It is hoped that, with Brexit on the horizon, the EU and UK will reach a new deal which preserves the ability of customers and financial institutions to continue their existing access rights. However, there is no certainty that this will be achieved. Financial services firms have been preparing for the fallback of a “no deal” alternative. It is important for firms and customers to take steps now to ensure that they are in a position best to continue providing and receiving financial business between the EU and London, whatever happens. Action taken now can avoid the need and expense of moving significant operations out of the UK. Various legal techniques can be used to minimise the need for such moves. With the following 10 steps[1] as a framework, UK businesses can prepare for different contingencies and provide their customers with the benefits of the most efficient possible access to capital from the global financial centre in this timezone, whatever the Brexit outcome.

10 Steps

  • Make a robust and thorough assessment of any perceived cliff edge issues for existing client relationships.

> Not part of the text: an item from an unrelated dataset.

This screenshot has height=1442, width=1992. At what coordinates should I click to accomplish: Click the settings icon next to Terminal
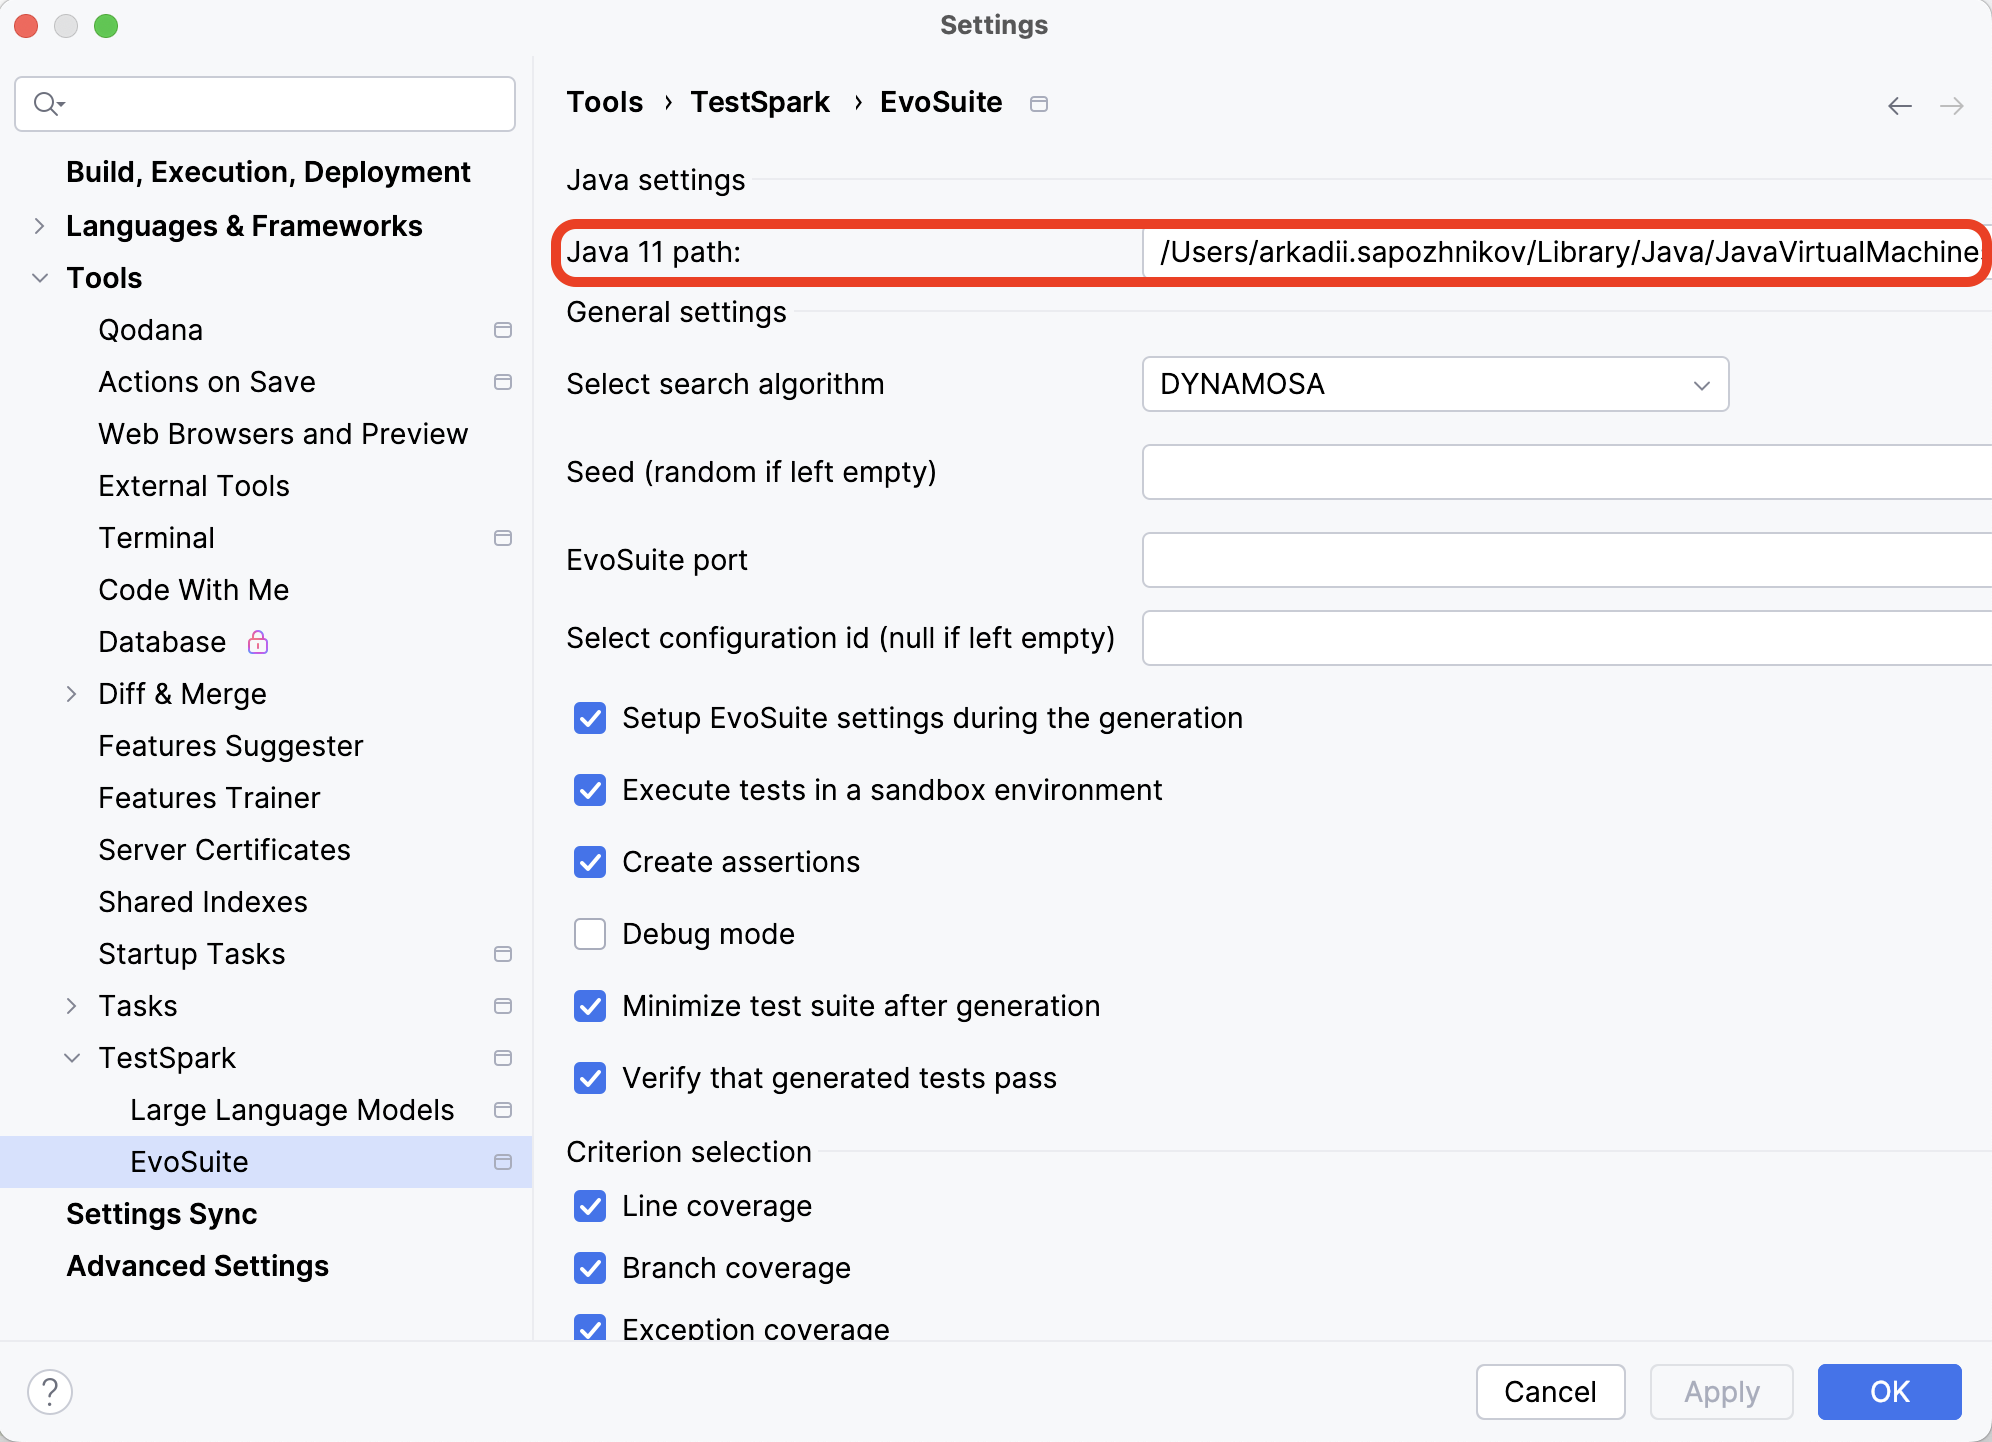click(503, 537)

  • Make enhancements to existing relationships where possible (for instance by considering assignment clauses and reverse solicitation provisions where desired by the clients), so as to preserve and enhance those relationships post Brexit, allowing for future optionality—by amendments to contracts, side letters or email.[2]
  • Ensure business which comes in through reverse solicitation is properly documented and accepted so that the framework is robust.
  • Ensure a thorough analysis is made of what business is truly cross-border in law so that non-UK regulatory provisions are applied only when necessary, and consider whether, with minor adjustments, the EU’s regulatory perimeter need not be invoked at all.
  • Consider solutions for assisting customers in ‘coming to the UK’ in a low-cost way, for instance by establishing a small place of business here such that all future provision of financial service is purely domestic UK, and EU-facing activities are intra-group.
  • Consider other techniques for ensuring that regulatory provision takes place in the UK; for instance, the establishment of a trust to receive insurance policies and hold the benefit on trust for EU-27 customers.
  • Consider in detail individual business areas and the laws surrounding those areas to allow business moves to be minimised, for instance indirect clearing, agency arrangements, give-up agreements, delegation, outsourcings, branching back and reinsuring back into the UK from the EU-27.
  • Consider market-driven and infrastructure-based solutions, for instance UK infrastructure offering derivative or look-alike products which permit trading to continue in the UK in spite of any issues found in trading on EU-27 platforms.
  • Liaise with the UK Government on the introduction of possible tax incentives and regulatory improvements so as to optimise business models whilst ensuring they are safe for the UK, the global markets and the UK taxpayer.
  • Consider how to retain talent and jobs by assisting staff with any immigration approvals or other support needed to allow them to stay in the UK.